Can still use OMP_NUM_THREADS without OpenMP compilation

Hello,

There is a very strange thing that happened on my end.

  1. I had a program with multiple source files using OpenACC, and I was using a supercomputer at our university, requesting 1 core and 1GB mem CPU, 1 Tesla V100 GPU. Then I compiled and ran the code, using OpenACC to put some parts on GPU (there were no OpenMP directives and libraries in my code), however, it performed equal to OpenMP CPU single thread code (there were no OpenACC directives and libraries in my Code). That’s weird, it seems like OpenMP single thread code automatically offload some parts to GPU to accelerate the program.

  2. After I compiled the OpenACC GPU code, I tried to set OMP_NUM_THREADS=2, 4, 8, 16. It worked! The code was accelerated by these settings even though I did not implement any OpenMP related stuff.

  3. After finding these things, I switched to 1 core and 1GB mem CPU-only mode, so there was no GPU, and the OpenMP code ran much slower than before because there was no GPU to use.

I have no idea what’s going on here, hope somebody can help.

Thanks!

Hi dacongi,

What flags did you use to compile?

By default, the compiler will create a unified binary which will contain parallelize code targeting either the GPU or the host. If at runtime the GPU isn’t found, it will revert to running in parallel on the host. So one possibility is that your V100 isn’t getting detected so it’s falling back.

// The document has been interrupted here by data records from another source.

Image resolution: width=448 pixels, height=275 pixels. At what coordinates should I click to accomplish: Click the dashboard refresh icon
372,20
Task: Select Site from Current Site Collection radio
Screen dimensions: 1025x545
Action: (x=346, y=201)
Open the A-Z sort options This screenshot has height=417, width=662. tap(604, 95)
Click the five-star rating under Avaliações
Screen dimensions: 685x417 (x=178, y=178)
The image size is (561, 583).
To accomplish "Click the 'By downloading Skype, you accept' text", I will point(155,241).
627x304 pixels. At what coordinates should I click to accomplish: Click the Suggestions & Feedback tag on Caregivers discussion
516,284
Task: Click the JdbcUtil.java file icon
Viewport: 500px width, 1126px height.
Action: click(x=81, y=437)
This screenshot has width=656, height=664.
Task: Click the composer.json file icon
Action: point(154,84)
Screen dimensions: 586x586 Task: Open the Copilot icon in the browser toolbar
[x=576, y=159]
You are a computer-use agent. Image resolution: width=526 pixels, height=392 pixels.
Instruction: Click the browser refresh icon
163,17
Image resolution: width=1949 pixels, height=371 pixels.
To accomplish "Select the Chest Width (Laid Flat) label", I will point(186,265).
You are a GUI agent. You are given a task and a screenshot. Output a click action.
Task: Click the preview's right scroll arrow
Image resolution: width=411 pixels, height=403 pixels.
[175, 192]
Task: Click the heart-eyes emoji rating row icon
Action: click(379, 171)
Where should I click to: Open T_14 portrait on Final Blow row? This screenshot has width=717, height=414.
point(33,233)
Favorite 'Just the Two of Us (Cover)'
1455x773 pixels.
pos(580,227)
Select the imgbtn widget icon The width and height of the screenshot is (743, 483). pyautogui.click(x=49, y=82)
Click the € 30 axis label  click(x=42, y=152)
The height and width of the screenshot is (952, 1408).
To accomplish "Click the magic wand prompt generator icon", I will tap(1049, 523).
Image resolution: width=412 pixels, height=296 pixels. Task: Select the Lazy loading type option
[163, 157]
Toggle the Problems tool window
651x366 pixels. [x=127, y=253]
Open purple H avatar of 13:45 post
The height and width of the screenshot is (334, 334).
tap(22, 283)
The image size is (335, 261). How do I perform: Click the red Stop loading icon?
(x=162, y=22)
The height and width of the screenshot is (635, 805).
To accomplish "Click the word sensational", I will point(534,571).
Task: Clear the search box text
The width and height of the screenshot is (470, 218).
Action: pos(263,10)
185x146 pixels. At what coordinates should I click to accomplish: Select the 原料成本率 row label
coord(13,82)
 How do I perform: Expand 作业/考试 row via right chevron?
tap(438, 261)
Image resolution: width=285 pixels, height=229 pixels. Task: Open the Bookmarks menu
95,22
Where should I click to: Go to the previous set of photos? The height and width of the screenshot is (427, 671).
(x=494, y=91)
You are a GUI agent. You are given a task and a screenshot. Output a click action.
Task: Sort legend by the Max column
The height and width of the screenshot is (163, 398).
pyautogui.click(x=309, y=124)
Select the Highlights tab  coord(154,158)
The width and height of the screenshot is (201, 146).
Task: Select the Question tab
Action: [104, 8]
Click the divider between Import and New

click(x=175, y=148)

If you run the PGI utility “pgaccelinfo”, does it detect your V100?

You can also try compiling with “-ta=tesla” so only GPU code is created. If it can’t find a GPU, it should fail at runtime.

Another possibility is that you used the flag “-ta=multicore” so the OpenACC code targeted the CPU only.

Also, can you post the output from the compile with compiler feedback enabled (-Minfo=accel)?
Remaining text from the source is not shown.